> **EXERCISE BRIEF**
Lines holding the word "computer": how many does the material below have? Answer with nothing but the number.

+===+

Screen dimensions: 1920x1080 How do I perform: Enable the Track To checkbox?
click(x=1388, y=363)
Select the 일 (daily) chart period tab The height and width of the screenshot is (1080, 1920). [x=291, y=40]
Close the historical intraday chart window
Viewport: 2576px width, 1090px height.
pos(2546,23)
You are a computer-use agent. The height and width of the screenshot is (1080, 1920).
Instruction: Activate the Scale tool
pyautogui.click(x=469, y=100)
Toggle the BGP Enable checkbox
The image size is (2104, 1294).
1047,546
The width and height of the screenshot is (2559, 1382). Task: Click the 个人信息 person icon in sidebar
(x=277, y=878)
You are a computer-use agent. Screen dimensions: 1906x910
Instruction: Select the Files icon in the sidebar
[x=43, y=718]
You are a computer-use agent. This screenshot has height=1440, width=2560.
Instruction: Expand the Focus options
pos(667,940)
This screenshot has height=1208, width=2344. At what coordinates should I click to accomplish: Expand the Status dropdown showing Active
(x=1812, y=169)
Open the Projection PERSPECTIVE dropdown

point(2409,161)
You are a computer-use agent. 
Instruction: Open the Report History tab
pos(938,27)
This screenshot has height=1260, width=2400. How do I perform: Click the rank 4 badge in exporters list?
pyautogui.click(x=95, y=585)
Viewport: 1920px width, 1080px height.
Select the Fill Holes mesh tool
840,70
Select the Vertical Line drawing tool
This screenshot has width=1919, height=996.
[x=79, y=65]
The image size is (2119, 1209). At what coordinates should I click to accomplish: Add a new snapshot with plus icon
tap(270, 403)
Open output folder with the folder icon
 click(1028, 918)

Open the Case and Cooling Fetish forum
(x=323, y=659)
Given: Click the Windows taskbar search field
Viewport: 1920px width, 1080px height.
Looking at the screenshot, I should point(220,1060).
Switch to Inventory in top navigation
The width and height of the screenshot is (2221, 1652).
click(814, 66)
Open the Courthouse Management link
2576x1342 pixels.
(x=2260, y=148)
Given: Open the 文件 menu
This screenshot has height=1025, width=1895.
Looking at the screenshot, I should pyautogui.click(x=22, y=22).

+===+

> **RESPONSE FOR THIS EXERCISE**
4